Product onboarding is the process of teaching new users how to use your product. The objective is to help them become self-sufficient as quickly as possible, but also to understand how they can achieve their goals with your product.

Some common methods for successfully onboarding a user are: writing a manual, presenting them with a tour at first launch, and showing popups that teach the basics after an action.

In this article we’ll take a look at what integrating user onboarding into your product entails, why it’s so important, how you can do it yourself and where to guest post.

Five Amazing Benefits of User Onboarding You Should Know | Intro.jsWhy Use User Onboarding?

First of all, if you haven’t already done so, make a list of every action your product takes a user through. Do this for every new user that joins your product. Then, from all of these actions, select 3 that users will perform most often and write down the corresponding actions the user will be shown after they complete this action.

You can use any method you want to collect this data – it doesn’t matter what medium you use as long as it’s thorough and provides accurate data. If you don’t have a data collection system in place, try creating a spreadsheet to keep track of these actions. 

The spreadsheet might look something like this:

Get the data from the actions that you’ve already listed and analyse it. You’ll quickly discover that users will go through a number of different actions while using your product – some common ones are: reading content, adding content, setting up an account, managing their content, and managing their profile.

The good thing about having this understanding is that you can make your onboarding process more effective because you know what information should be given to people after they complete each action.

If you don’t have this understanding, the user onboarding process will likely be haphazard. You might integrate a few message windows onto your site or create popups that show up now and again, but chances are that they’ll miss their target or won’t provide any value to users.

Before we take a look at how to integrate user onboarding into your product, let’s take a quick look at what modern day user onboarding is and how it can improve the lives of your users.

What Is User Onboarding?

As we’ve already mentioned, user onboarding is an important part of implementing your product because it communicates the value of your product to new users and helps them achieve their goals.

When you think about it, onboarding is nothing new. The term ‘onboarding’ was used in the 90s to describe the process of getting new users ready for training. This is why it can be described as an evolution of the term ‘user training’.

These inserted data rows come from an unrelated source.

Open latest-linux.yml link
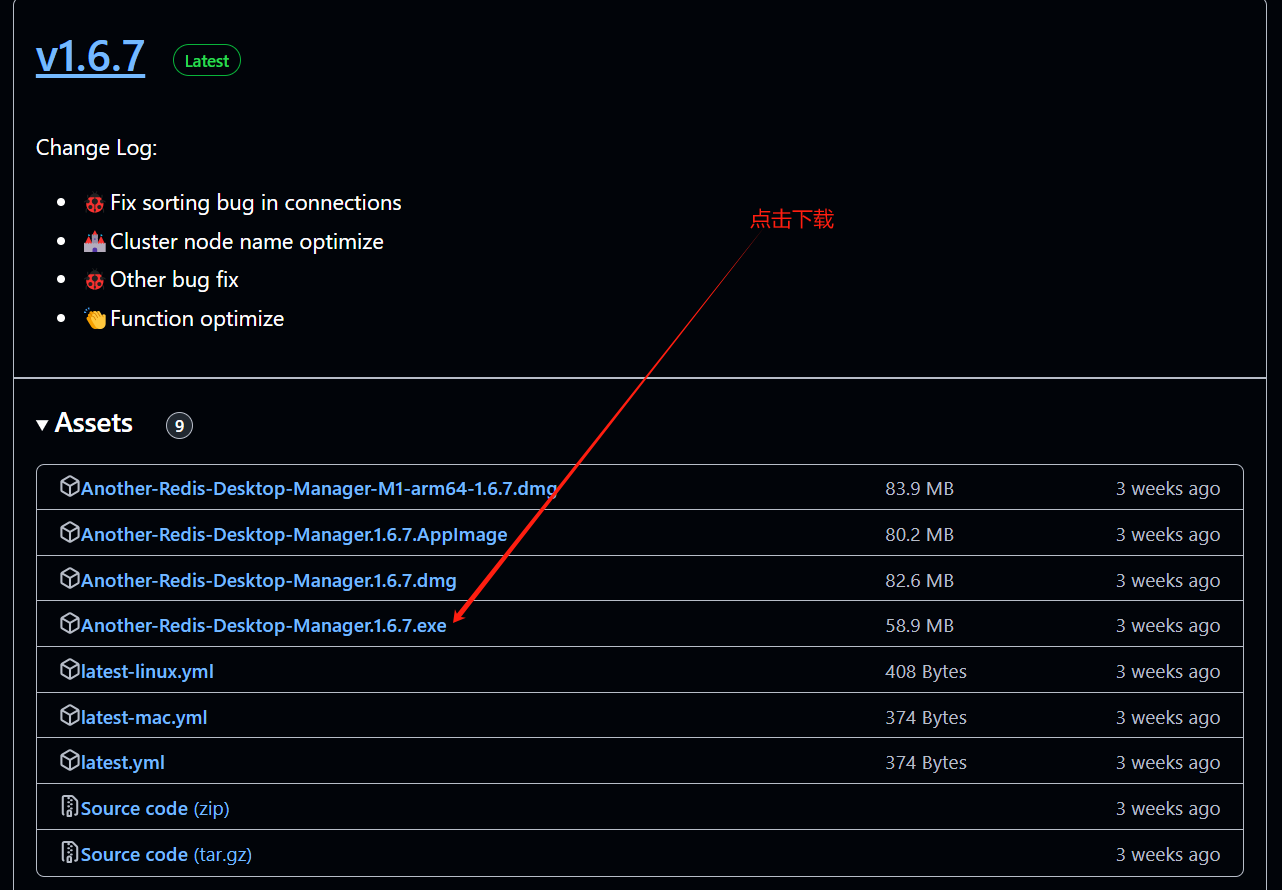 147,672
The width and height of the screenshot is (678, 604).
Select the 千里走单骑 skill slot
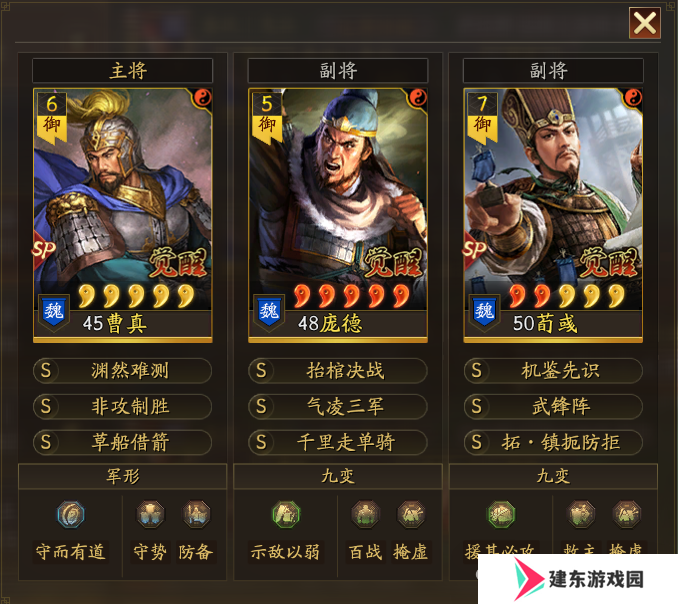[338, 442]
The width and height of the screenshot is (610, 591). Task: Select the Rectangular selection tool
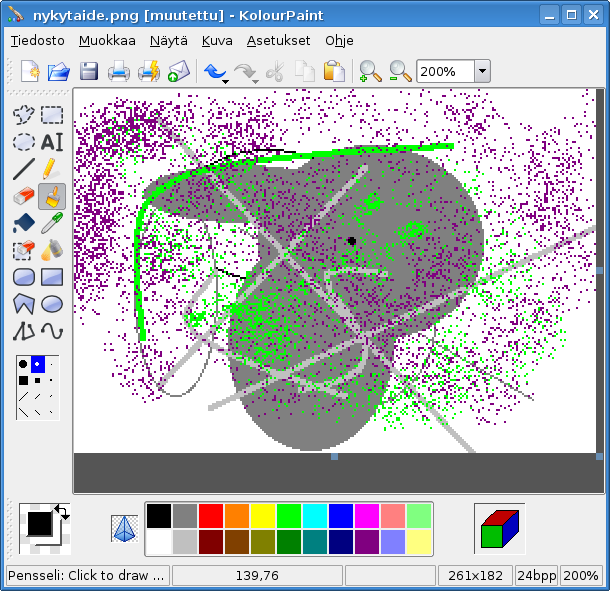(52, 115)
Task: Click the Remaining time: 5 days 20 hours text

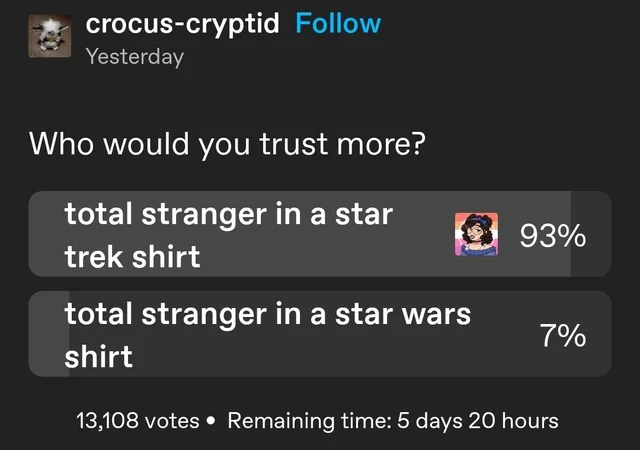Action: point(393,421)
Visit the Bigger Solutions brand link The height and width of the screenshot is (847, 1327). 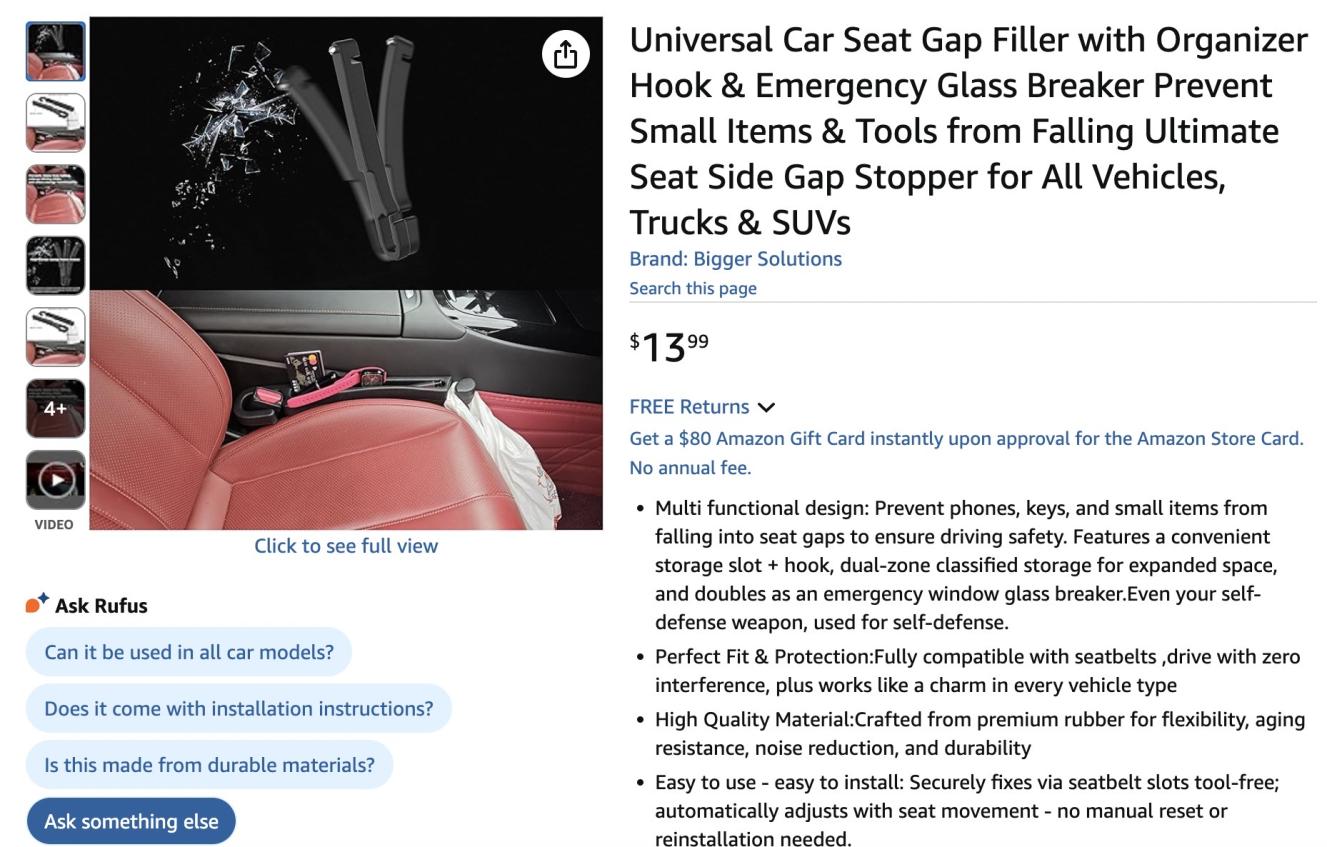click(x=735, y=259)
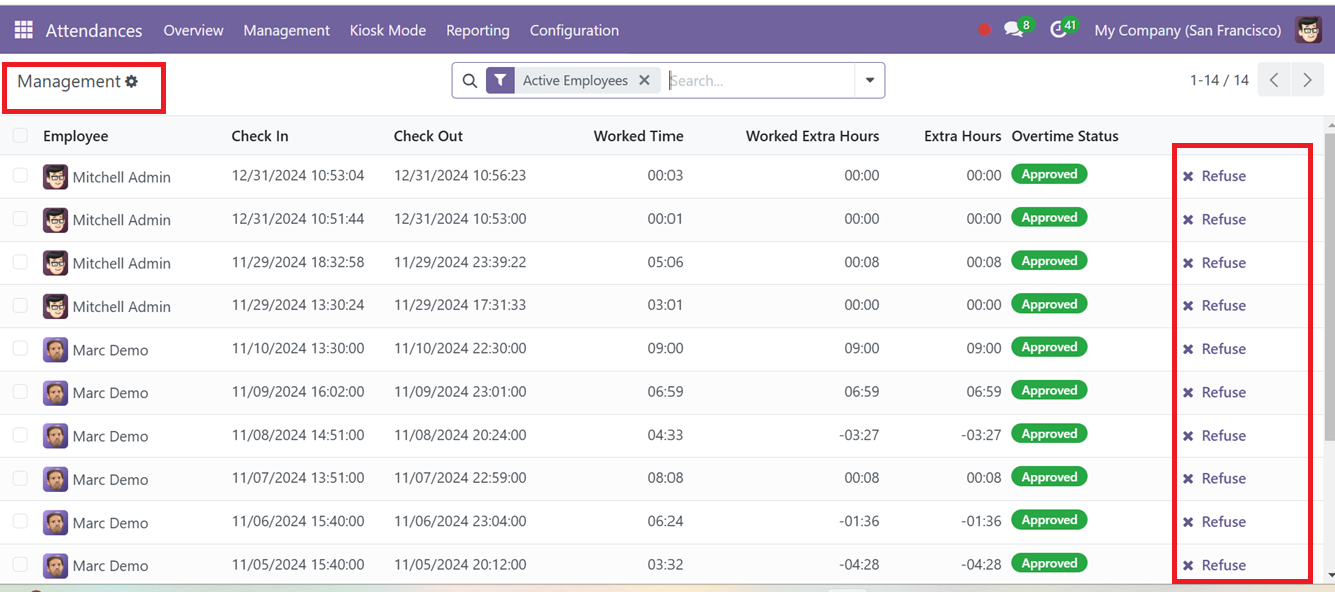
Task: Go to next page arrow
Action: 1307,81
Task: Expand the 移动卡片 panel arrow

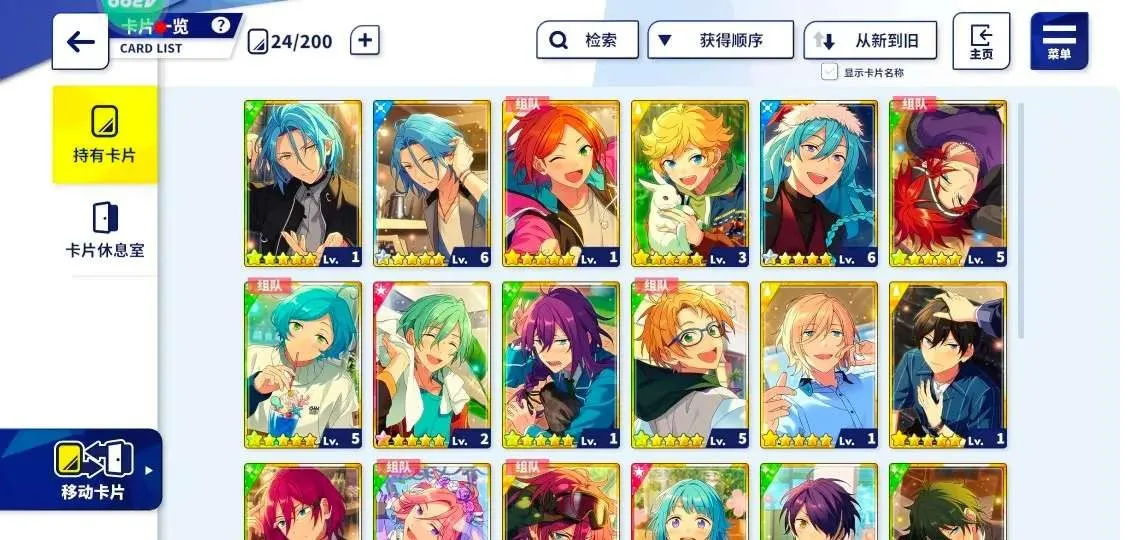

Onboarding begins when a user signs up for or registers their account on your website or application. The user is given an option to view some content before they start using your product – in most cases they’ll be asked to create an account with their email address (to verify their identity) and password (to protect their personal information). They’ll also be emailed with a verification link that they must click before they can access your product.

Make your product different from competitors

Once they’ve completed all of these steps, they’re ready to begin using your product. They haven’t achieved their goal just yet – but now they’re one step closer than before.

At this point you can begin to onboard your users by explaining the functionality of your product. You should definitely use this time to highlight what makes your product different from competitors and how it can help them achieve their goals. And finally, you should take the user through the main functions of your product so that they’ll be able to use it independently after signing up.

If you plan to use an email automation service like MailChimp or Constant Contact- you’re in luck because they provide applications that let you do this efficiently and easily.

A common mistake that many companies make is not providing users with enough information about the benefits of their product until they’ve actually used it. This can cause confusion because people will wonder why they were given this information at all, and if it was pointless or made no sense for them to use your product.

Actual function

In our example above, you could have provided users with a tree view of every functionality offered by the application so that they could see exactly what they were missing out on before signing up. This would have been far more effective than asking them about the features after they’ve signed up – which is often a distraction from the actual function of your product.

A few months into the product’s life, you can use this list of features to create a checklist that you can post on your site or application. This will make it quicker for users to complete the onboarding process because they’ll know exactly which actions they need to take next.

How To Integrate User Onboarding Into Your Product

Now that you know how important it is to integrate user onboarding into your product, let’s learn how to do it with some examples.

Ideally, you’ll want to integrate onboarding into the product itself so that it happens automatically for every new user. You can use a service like GA or HubSpot to do this. If this is the case, here’s how it would work:

Create a folder under your form collection called ‘Onboardings’ and upload all your onboarding documents here.


The following processes should be done on a weekly basis unless otherwise stated – otherwise, the users will become confused and stop using your product. If you’re creating an automatic integration, make sure to set aside time from each day to complete these tasks as soon as possible after they’ve been completed.